Solches Nichtwissen wird einem leider meistens bewusst, wenn es zu spaet ist. Ohne genauer darauf eingehen zu wollen, fiel uns schon beim Gepaeckvergleich am HBF auf, dass mancher einiges vergessen hat...

Aber eben nicht aenderbar, denn derZug sollte in absehbarer Zeit losfahren. Also schnell noch am Bahnhof ein paar Broetchen und die Herrenhandtasche Astra als Reiseproviant gekauft und ab in den Zug.

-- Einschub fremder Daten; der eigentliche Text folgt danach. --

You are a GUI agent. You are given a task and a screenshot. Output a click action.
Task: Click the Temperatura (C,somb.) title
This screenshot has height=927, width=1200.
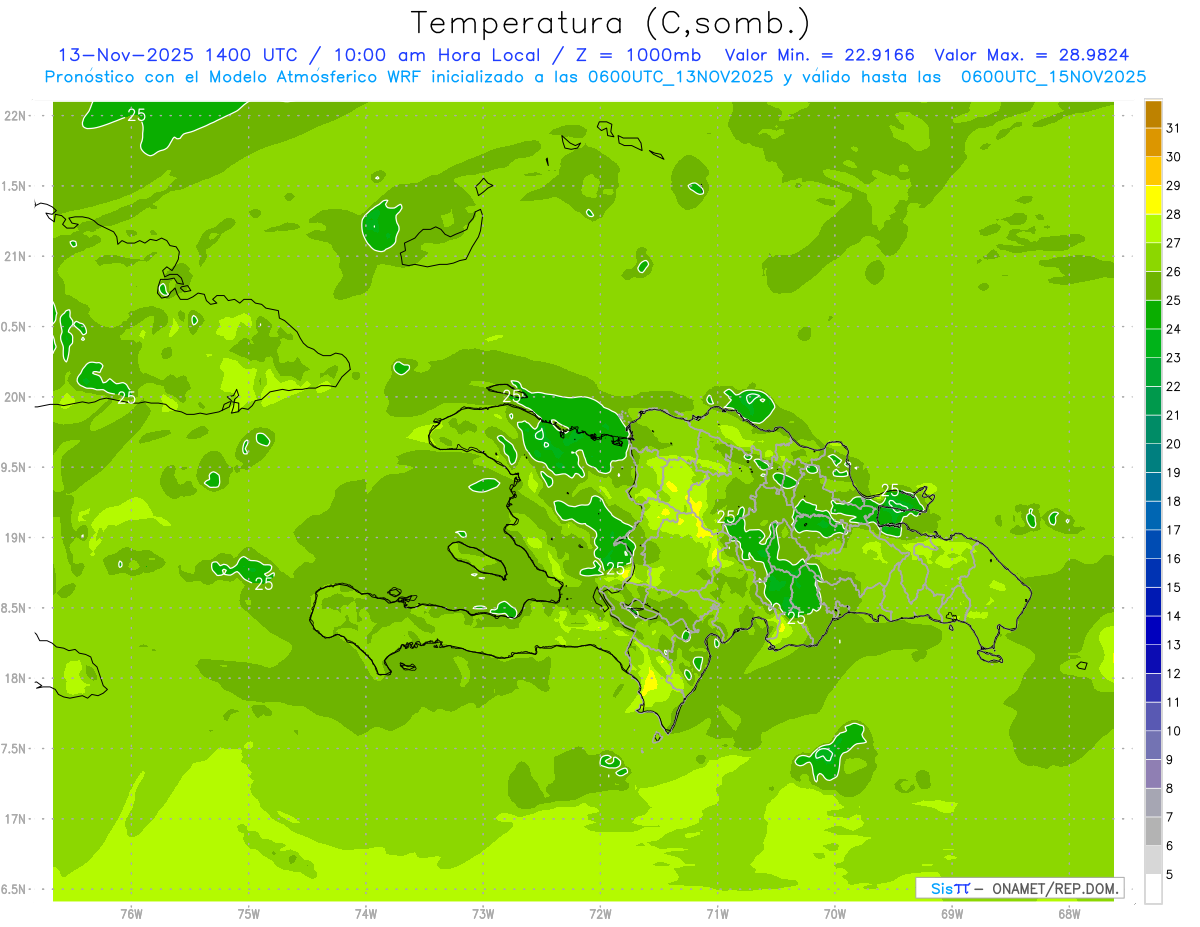tap(611, 23)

Bzw. zunaechst einmal entlang des Zugs, bis zum letzten Wagon- dritte Klasse.

An unserem Wagen dann ein erster Ausblick auf eine Zeit voller Nichtwissen, in Form einer jungen Frau unseres Alters, die fuer unseren Wagen zustaendig war. Sie hat uns ebenso wenig verstanden, wie wir sie (der Versuch mit dem Turmbau zu Babel war ne ganz bloede Idee!). Auch der Versuch, sich mit einem Laecheln zu vergewissern, dass man sich schon irgendwie verstaendigen wuerde, eher gescheitert.

Dafuer war unser Abteil toll. Auf etwa vier Quadratmetern hatten wir gleich zu Anfang der Reise die Moeglichkeit, uns besser kennenzulernen. Zufrieden verteilten wir also all unser Gepaeck relativ willkuerlich auf dem Bett kurz unter der Decke. Zwei weitere Betten waren darunter angebracht, eines hochgeklappt, so dass wir auf dem dritten sitzen konnten. Ein kleiner Hocker bot die Moeglichkeit im Dreieck zu sitzen (Seitenlaenge in Zentimetern gemessen). Das war dann auch gleich die iedeale Grundvoraussetzung fuer ein Spiel Skat, als Minskmeisterschaft deklariert und mit einer Flasche Vodka dotiert.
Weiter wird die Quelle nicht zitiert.